I’m a little behind on finishing this post since I spent the majority of yesterday in a car or on a plane. But now I’m home. I had a splendid time in Utah- despite a few inconvenient days of snow. The friends and family (and food) made it worth putting up with winter for a little longer. And now I’ve only got a week left before I start my internship. That means a week to make all those time-consuming recipes that I’ll never get around to once I’m a working girl. What I always miss the most when I’m busy is having the time to bake bread. Or rolls, pizza dough- anything with yeast that’s got to proof and rise. Bread never tastes better than when it comes warm out of your own oven. I guess it makes sense that the best things to eat take the most effort and time to make.

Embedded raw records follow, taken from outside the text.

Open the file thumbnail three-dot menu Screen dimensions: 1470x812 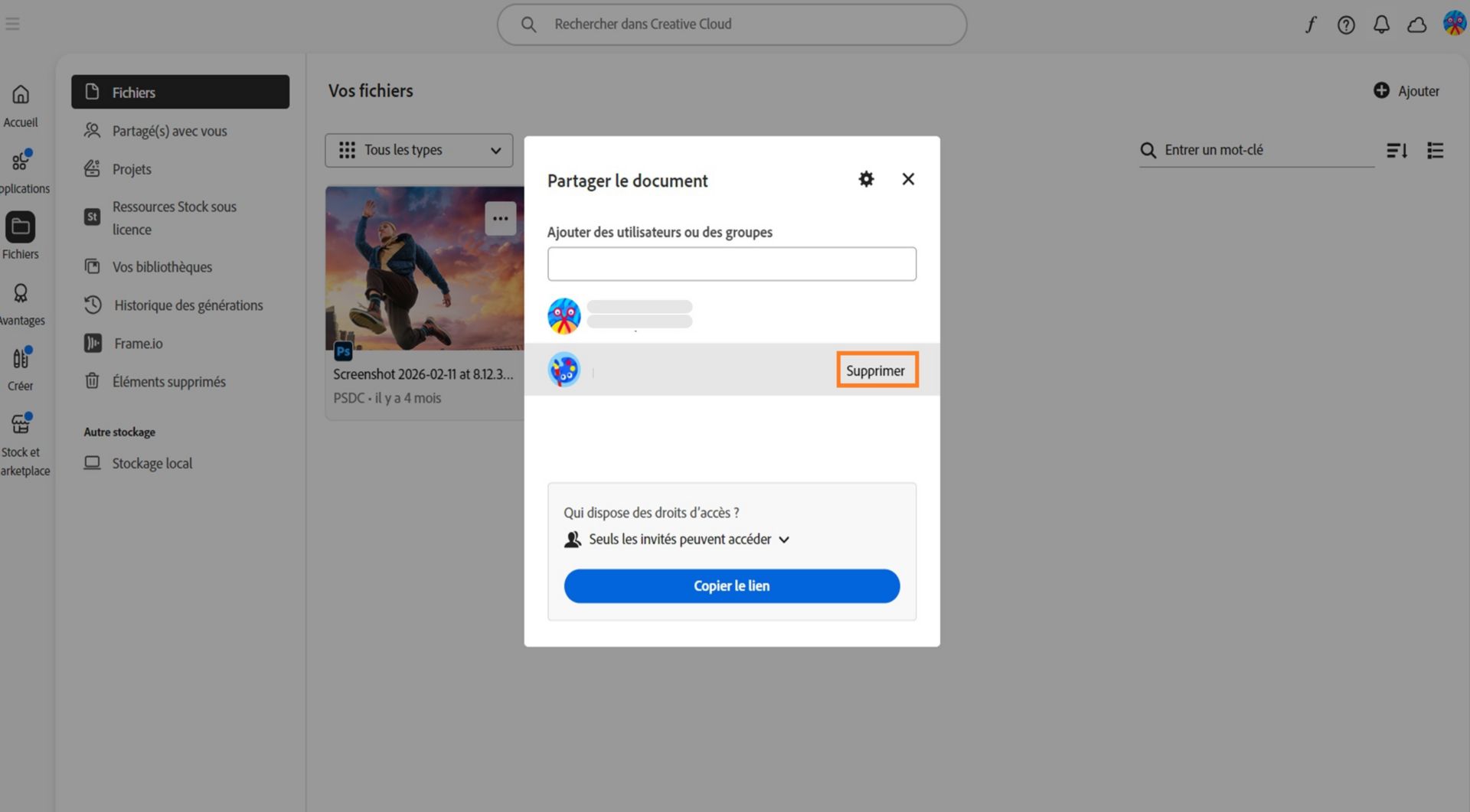(501, 219)
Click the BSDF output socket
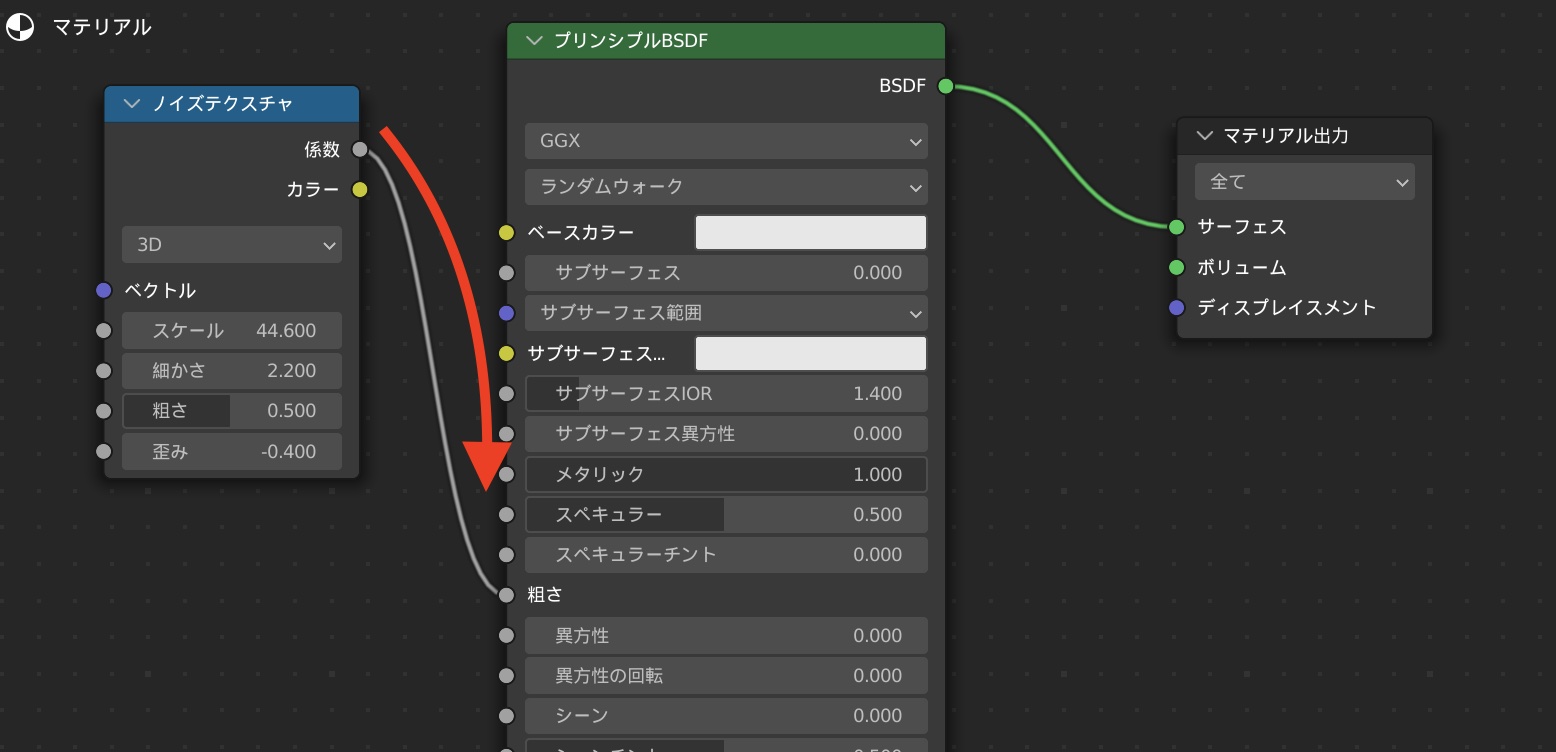Screen dimensions: 1556x752 click(x=945, y=87)
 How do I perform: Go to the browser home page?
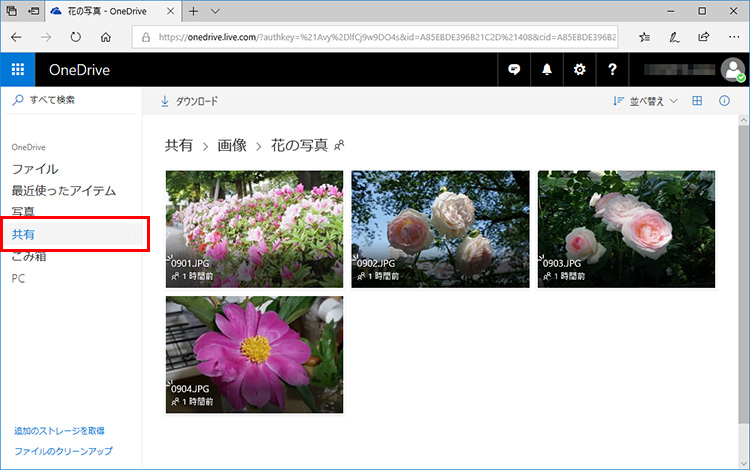[106, 37]
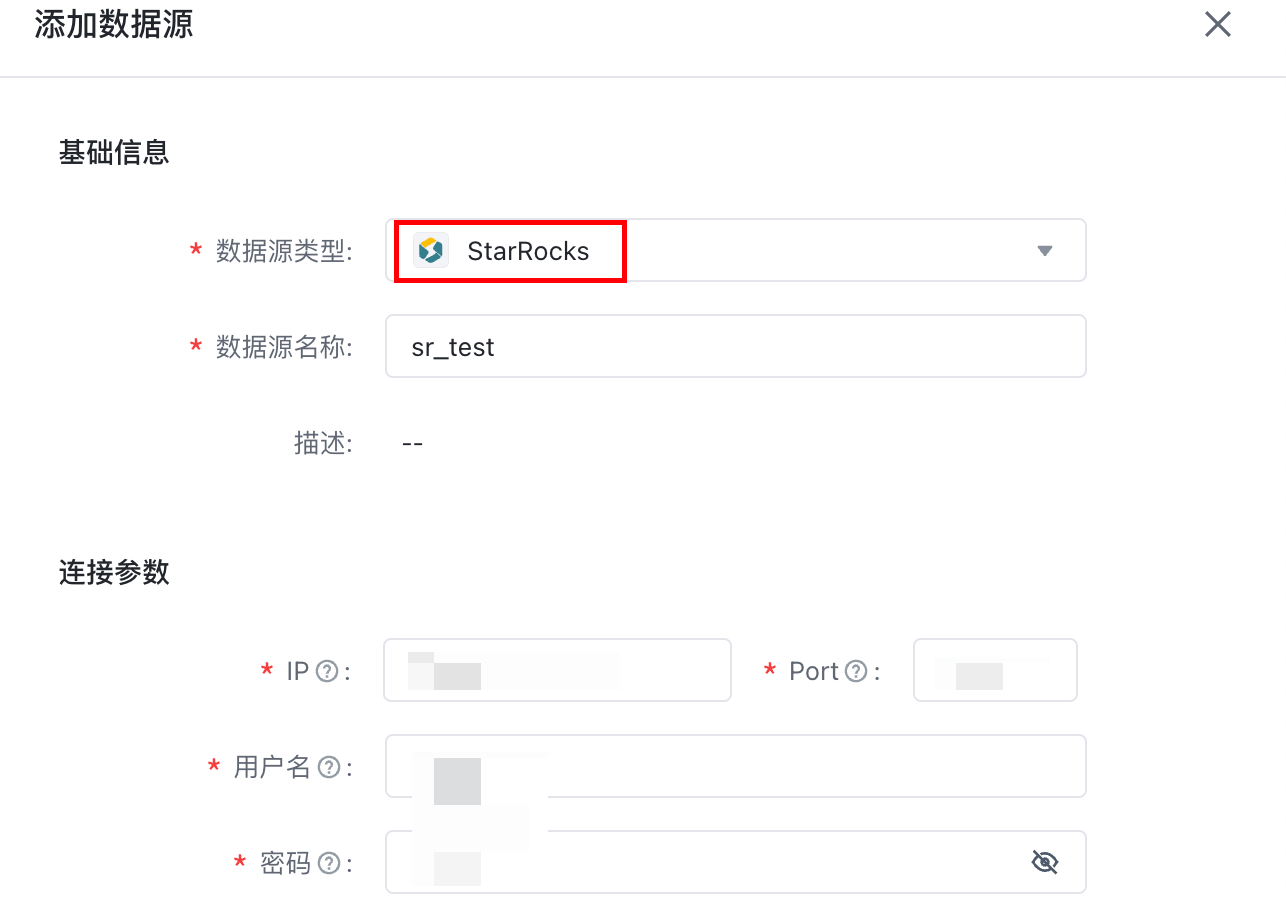Screen dimensions: 1286x904
Task: Click the help icon beside 密码
Action: (328, 862)

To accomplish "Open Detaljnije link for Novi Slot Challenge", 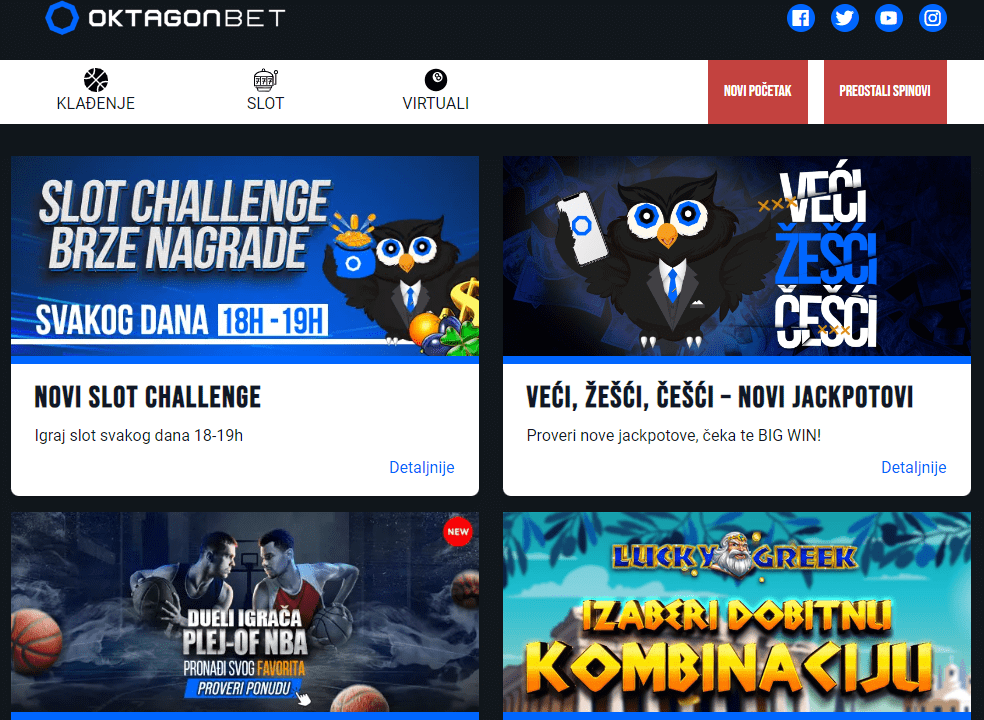I will click(x=422, y=467).

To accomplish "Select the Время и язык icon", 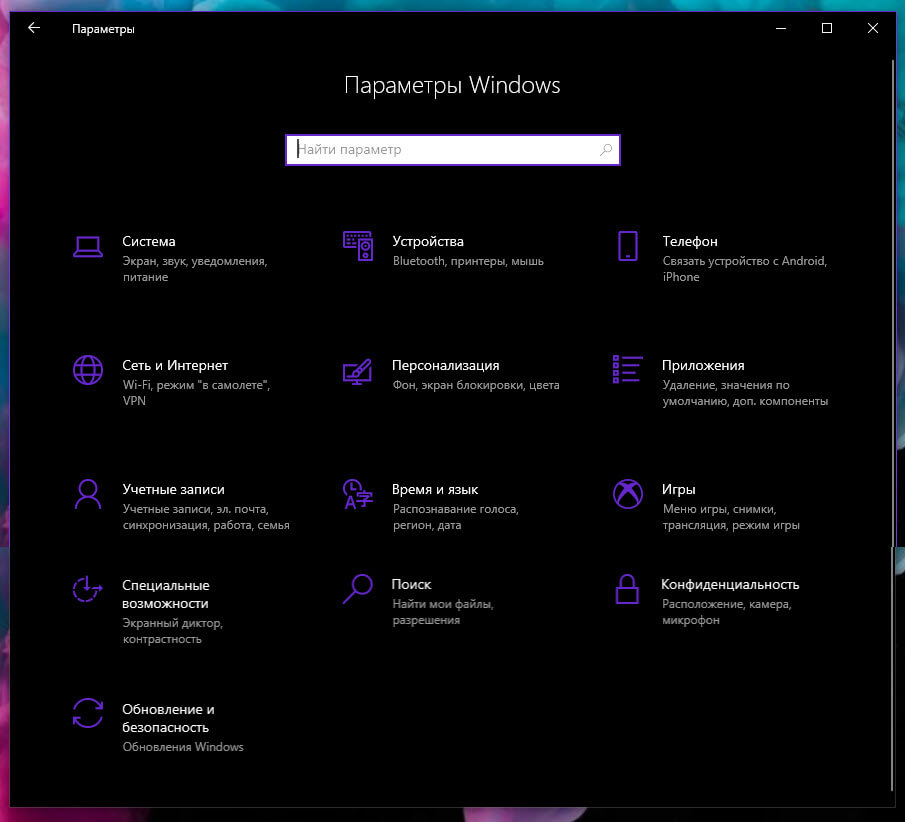I will pos(358,494).
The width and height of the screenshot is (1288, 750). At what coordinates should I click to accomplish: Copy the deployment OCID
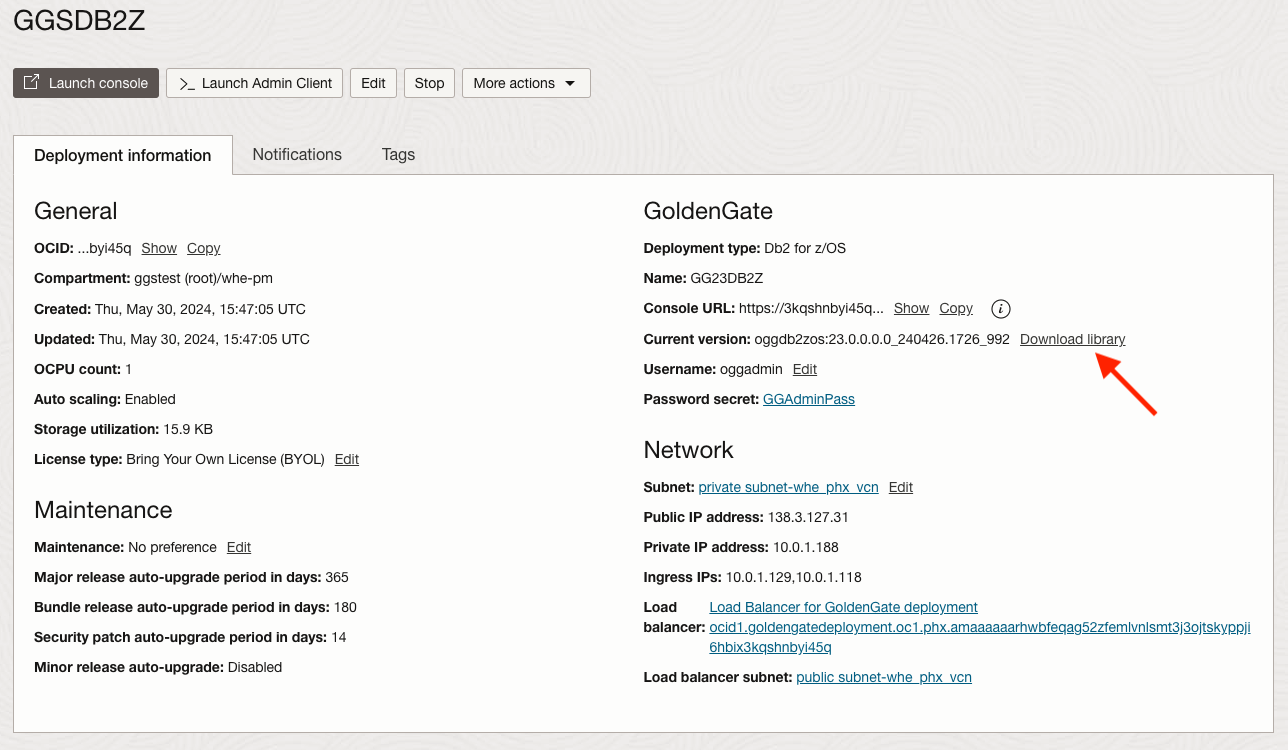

This whole-grain roll recipe comes from Cooking Light and in addition to whole wheat flour, features flax and oats. I was impressed with how high the dough rose and how light these rolls turned out. Although I was too rough when I brushed on the egg wash and my rolls sunk a little before making it into the oven. So they’re not as tall as they could have been. But still soft and chewy and completely yummy. Versatile too- serve them with butter for dinner, as a side for soup, or as a healthy sandwich or burger bun.

Whole Wheat Oatmeal Knots

INGREDIENTS

1 cup old-fashioned oats
1/4 cup honey
2 Tbsp. butter
1 1/2 tsp. salt
2 cups boiling water
1 package (2 1/4 tsp.) active dry yeast
1/3 cup warm water (100-110 F)
1/4 cup flaxseed meal
4 cups white whole wheat flour
~1/2 cup all-purpose flour
1 large egg, whisked + 1 tsp. water
1 Tbsp. old-fashioned oats
1 Tbsp. poppy seeds
1 Tbsp. sesame seeds

DIRECTIONS

1. Combine the first 4 ingredients in a large bowl, and add 2 cups boiling water, stirring until well blended. Cool to room temperature.

2. Dissolve yeast in 1/3 cup warm water in a small bowl; let stand 5 minutes. Add yeast mixture to oats mixture; stir well. Stir in flaxseed meal.

3. Lightly spoon flours into dry measuring cups; level with a knife. Gradually add 4 cups whole wheat flour to oats mixture; stir until a soft dough forms. Turn dough out onto a lightly floured surface. Knead until smooth and elastic (about 8 minutes); add enough of all-purpose flour to prevent dough from sticking to hands (dough will feel tacky).

4. Place dough in a large bowl coated with cooking spray, turning to coat top. Cover and let rise in a warm place, free from drafts, 60-90 minutes or until doubled in size. (Press two fingers into the dough. If indentation remains, the dough has risen enough.) Punch dough down, and let rest for 5 minutes.

5. Divide dough in half; cut each half into 8-12 equal portions. Working with one portion at a time (cover remaining dough to prevent from drying), shape each portion into an 8-inch rope. Tie each rope into a single knot; tuck top end of rope under bottom edge of roll. Place each roll on a baking sheet coated with cooking spray. Cover with plastic wrap coated with cooking spray; let rise in a warm place, free from drafts, for 30-60 minutes or until doubled in size.

6. Preheat oven to 400 F.

7. Combine water and egg in a small bowl; brush egg mixture over rolls. Combine oats, poppy seeds, and sesame seeds; sprinkle evenly over rolls.

8. Bake in preheated oven for 10-15 minutes or until golden. Cool on wire racks.

Makes 16-24 rolls, depending on size.